Generally speaking, keep your alt text to no more than 140 characters in length. Be critical with your word choice and don’t use waste words. For example, rather than setting alt text to “a picture of Neil Hatfield wearing a shirt and time”, use “headshot of Neil Hatfield”. Example of waste words include phrases such as “a plot of”, “a histogram of”, “a pie chart of”, etc. Focus your alt text on describing the vital aspects of the plot.
13.9.2 Alt Text via ARIA
If a graph is particularly complicated and/or you need more than 140 characters, you might want to consider using Accessible Rich Internet Applications (ARIA) to assist us in writing some labels that will stand in place of formal alt text.
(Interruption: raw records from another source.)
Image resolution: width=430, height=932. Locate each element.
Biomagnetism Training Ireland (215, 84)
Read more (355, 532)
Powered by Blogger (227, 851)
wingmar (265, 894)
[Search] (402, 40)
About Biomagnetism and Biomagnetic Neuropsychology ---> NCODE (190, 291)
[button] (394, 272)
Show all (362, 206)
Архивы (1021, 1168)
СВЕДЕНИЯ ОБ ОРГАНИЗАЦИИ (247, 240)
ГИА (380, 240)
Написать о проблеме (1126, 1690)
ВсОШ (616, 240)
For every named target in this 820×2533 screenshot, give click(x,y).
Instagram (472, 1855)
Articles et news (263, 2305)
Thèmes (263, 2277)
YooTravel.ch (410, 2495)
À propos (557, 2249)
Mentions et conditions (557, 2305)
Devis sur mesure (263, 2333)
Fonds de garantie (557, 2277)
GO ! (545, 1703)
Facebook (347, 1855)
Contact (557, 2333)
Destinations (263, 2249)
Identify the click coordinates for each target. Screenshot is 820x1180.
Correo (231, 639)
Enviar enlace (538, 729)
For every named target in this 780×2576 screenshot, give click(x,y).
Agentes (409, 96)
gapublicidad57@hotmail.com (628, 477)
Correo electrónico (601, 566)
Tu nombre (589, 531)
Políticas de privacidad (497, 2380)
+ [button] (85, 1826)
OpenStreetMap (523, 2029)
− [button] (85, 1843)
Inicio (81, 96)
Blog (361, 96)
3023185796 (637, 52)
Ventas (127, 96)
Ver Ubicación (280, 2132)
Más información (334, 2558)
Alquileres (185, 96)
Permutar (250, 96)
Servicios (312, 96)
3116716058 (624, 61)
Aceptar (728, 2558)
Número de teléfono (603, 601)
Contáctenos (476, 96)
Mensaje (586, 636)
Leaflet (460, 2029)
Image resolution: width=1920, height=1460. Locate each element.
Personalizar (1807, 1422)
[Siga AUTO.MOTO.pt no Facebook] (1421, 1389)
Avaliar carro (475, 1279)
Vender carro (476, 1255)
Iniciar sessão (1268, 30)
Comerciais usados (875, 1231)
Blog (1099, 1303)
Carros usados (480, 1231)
To do this, you will need to make use of the following code:
# [code omitted]
# In the UI section, in the appropriate tabItem
plotOutput(outputId = plotID) # Look for lines like this
# Code for adding the aria label
tags$script(HTML(
"$(document).ready(function() {
document.getElementById('plotId').setAttribute('aria-label',
`General description of the plot`)
})"
))
# [code omitted]
Important things to note:
- Place the
tags$script(HTML(...))
code right after each instance ofplotOutput
. - Copy the above code as formatted
- Change the two (2) pieces for each particular plot
- Replace
plotId
(keep the single quotation marks in the code) - Replace
General description of the plot
(keep the single quotation marks in the code)
- Replace
ARIA labels can be used in conjunction with alt text. Additionally, if you have a complex plot, you might want to type up a description of the plot that you’ll place in your app for all users to see. We can use ARIA commands to direct screen readers to connect the plots to any paragraph elements as well. Keep in mind that thinking about accessibility improves your app for all users.